Es ist soweit (German for "The time has come") is the seventh album by German rock band Böhse Onkelz. It was released in 1990.

Track listing
10 Jahre (10 Years)
Nekrophil (Necrophiliac)
Wilde Jungs (Wild Boys)
Nichts ist für die Ewigkeit (Nothing is for Eternity)
Wenn du einsam bist (If You Are Lonely)
Keine ist wie du (No-one Is Like You)
Hast du Sehnsucht nach der Nadel (Do You Long for the Needle)
Paradies (Paradise)
Das Leben ist ein Spiel (Life is a Game)
Es ist soweit (It's Time)
Leiden (Suffering)

Track notes

10 Jahre
Though the title could suggest it, this is not a song to celebrate 10 years of Böhse Onkelz, but a song against the press and other media.

Nekrophil
This song is about a necrophile man which has a "relationship" with a dead person.

Wilde Jungs
Wilde Jungs (wild boys) is about their time as teenagers / young men.

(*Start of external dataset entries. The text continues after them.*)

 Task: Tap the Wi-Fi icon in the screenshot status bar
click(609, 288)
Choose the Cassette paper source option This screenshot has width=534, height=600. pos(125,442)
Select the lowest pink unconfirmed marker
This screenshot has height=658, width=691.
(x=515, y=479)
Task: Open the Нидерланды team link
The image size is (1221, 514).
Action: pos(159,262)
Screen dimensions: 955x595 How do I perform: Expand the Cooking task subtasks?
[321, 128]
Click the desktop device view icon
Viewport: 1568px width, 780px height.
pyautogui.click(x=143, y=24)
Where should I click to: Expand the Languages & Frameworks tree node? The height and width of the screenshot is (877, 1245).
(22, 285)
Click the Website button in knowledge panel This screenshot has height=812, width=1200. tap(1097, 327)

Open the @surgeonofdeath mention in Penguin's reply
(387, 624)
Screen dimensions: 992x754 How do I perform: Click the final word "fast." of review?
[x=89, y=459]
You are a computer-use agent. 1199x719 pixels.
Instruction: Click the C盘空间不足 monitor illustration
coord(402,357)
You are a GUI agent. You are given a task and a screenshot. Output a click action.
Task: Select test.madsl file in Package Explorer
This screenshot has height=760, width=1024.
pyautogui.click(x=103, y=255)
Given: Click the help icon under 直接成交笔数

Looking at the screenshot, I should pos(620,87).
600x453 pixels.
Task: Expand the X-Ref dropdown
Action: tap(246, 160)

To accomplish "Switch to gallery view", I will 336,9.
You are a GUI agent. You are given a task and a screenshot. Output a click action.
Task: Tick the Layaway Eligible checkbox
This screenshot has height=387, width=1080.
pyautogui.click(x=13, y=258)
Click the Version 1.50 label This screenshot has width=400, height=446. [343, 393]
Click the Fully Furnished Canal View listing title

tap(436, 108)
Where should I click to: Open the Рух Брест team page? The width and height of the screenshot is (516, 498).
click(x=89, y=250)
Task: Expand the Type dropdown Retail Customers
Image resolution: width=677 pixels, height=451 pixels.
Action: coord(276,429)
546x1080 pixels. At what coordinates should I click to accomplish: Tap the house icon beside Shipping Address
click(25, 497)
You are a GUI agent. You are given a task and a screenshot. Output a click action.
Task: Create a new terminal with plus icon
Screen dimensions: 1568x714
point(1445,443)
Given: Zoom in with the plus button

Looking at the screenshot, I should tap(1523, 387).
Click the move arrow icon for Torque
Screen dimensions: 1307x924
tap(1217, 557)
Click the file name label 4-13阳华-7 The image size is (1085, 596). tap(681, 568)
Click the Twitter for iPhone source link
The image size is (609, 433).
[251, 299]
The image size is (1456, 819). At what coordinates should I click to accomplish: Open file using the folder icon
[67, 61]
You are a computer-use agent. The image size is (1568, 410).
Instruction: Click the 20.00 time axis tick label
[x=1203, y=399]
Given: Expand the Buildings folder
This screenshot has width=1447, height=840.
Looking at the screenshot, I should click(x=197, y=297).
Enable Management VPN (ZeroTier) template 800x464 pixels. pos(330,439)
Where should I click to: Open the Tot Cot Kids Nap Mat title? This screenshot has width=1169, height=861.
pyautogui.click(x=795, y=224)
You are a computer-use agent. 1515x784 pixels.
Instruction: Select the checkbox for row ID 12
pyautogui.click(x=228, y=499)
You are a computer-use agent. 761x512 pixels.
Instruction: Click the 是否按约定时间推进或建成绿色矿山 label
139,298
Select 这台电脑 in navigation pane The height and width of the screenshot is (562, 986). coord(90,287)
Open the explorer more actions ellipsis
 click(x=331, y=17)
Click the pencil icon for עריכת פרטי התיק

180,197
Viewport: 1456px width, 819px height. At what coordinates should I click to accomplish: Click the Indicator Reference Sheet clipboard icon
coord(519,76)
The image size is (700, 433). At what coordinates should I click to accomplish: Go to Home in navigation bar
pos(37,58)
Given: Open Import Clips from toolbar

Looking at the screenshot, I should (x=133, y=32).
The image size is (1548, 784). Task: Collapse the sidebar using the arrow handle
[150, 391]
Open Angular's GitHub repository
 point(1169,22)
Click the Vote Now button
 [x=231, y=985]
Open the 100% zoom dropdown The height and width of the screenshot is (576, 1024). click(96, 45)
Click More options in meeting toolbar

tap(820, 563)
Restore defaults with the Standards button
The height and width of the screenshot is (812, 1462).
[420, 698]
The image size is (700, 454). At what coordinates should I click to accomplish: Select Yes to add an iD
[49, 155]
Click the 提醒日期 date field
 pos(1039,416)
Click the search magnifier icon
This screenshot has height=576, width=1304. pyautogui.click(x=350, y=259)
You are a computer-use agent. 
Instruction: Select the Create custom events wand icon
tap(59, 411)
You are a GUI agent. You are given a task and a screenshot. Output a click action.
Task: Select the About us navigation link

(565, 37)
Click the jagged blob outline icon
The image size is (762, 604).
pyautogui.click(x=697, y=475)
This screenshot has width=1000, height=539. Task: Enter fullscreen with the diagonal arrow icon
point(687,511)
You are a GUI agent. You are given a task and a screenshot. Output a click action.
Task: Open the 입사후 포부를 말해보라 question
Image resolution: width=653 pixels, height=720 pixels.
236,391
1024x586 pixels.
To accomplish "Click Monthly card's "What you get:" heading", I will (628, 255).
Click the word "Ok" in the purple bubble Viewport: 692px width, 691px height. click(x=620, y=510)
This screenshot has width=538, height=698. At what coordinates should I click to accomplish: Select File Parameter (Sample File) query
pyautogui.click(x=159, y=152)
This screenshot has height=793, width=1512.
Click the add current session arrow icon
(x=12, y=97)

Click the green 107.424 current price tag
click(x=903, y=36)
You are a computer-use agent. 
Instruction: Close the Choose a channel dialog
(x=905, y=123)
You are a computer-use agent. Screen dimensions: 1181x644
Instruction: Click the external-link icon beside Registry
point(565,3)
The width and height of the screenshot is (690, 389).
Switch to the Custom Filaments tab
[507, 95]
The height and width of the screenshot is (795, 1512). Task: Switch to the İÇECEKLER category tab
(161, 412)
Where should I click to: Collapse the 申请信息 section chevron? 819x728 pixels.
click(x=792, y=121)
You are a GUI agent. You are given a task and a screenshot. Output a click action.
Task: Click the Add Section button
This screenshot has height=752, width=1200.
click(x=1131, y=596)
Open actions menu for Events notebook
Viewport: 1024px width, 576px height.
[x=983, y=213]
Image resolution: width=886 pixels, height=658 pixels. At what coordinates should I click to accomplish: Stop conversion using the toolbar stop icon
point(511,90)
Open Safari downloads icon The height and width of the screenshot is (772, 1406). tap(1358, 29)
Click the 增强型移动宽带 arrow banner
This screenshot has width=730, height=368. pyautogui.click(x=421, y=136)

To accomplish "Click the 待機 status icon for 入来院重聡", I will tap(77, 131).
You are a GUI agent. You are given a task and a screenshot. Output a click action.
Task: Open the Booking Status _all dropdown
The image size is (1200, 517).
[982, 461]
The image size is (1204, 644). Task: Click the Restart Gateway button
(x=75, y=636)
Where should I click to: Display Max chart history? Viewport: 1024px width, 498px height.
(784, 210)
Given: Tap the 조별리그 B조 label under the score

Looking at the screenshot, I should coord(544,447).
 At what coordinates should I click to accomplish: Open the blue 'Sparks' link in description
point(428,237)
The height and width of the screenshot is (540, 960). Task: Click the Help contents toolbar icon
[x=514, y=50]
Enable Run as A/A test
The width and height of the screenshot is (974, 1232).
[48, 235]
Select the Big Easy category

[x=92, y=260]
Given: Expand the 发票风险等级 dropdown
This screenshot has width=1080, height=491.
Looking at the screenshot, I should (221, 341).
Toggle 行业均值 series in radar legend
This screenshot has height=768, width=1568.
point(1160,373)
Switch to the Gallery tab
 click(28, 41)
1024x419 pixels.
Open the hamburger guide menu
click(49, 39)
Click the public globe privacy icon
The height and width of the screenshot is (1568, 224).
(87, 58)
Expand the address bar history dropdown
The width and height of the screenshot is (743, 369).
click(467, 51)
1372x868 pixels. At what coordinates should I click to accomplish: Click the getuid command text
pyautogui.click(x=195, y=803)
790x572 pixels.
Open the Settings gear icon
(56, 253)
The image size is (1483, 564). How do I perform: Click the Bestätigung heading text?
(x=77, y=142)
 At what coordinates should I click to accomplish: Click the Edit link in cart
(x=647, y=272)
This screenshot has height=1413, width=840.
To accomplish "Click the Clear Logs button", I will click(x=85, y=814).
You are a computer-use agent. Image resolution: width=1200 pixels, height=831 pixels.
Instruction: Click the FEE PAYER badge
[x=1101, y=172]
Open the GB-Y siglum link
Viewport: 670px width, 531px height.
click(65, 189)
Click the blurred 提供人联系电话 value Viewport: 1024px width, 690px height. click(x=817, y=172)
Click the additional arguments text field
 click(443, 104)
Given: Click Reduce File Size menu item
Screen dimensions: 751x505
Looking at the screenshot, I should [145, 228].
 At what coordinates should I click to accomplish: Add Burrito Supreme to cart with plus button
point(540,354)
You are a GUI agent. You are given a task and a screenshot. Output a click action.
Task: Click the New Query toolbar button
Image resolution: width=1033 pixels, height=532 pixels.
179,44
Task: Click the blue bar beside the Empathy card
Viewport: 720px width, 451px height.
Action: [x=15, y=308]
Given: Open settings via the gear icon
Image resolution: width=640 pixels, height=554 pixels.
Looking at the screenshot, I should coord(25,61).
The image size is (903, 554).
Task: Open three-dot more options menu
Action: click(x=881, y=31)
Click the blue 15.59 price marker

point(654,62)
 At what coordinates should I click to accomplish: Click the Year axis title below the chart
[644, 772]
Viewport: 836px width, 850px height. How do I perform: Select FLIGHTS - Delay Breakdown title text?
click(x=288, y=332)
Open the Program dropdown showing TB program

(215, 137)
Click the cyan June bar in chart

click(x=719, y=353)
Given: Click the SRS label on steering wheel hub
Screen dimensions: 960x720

Nichts ist für die Ewigkeit
Nichts ist für die Ewigkeit (Nothing is for eternity) handles the fact that everything comes to an end.
In this song the band brings themselves in context "Habt ihr noch nicht erkannt warum es Böhse Onkelz gibt"->"Don´t you know yet, why there´s Böhse Onkelz"

Wenn Du einsam bist
This song treats the topic nightmares

Keine ist wie du
The song about the first tattoo and the pleasure of getting tattooed.

Hast Du Sehnsucht nach der Nadel
Stephan Weidner wrote this song for the singer Kevin Russell, who was heavily drug-dependently and tried to get Kevin to a first step to become clean.

Das Leben ist ein Spiel
"Life is a game, you can win or lose" The message of this song is: No risk, no fun.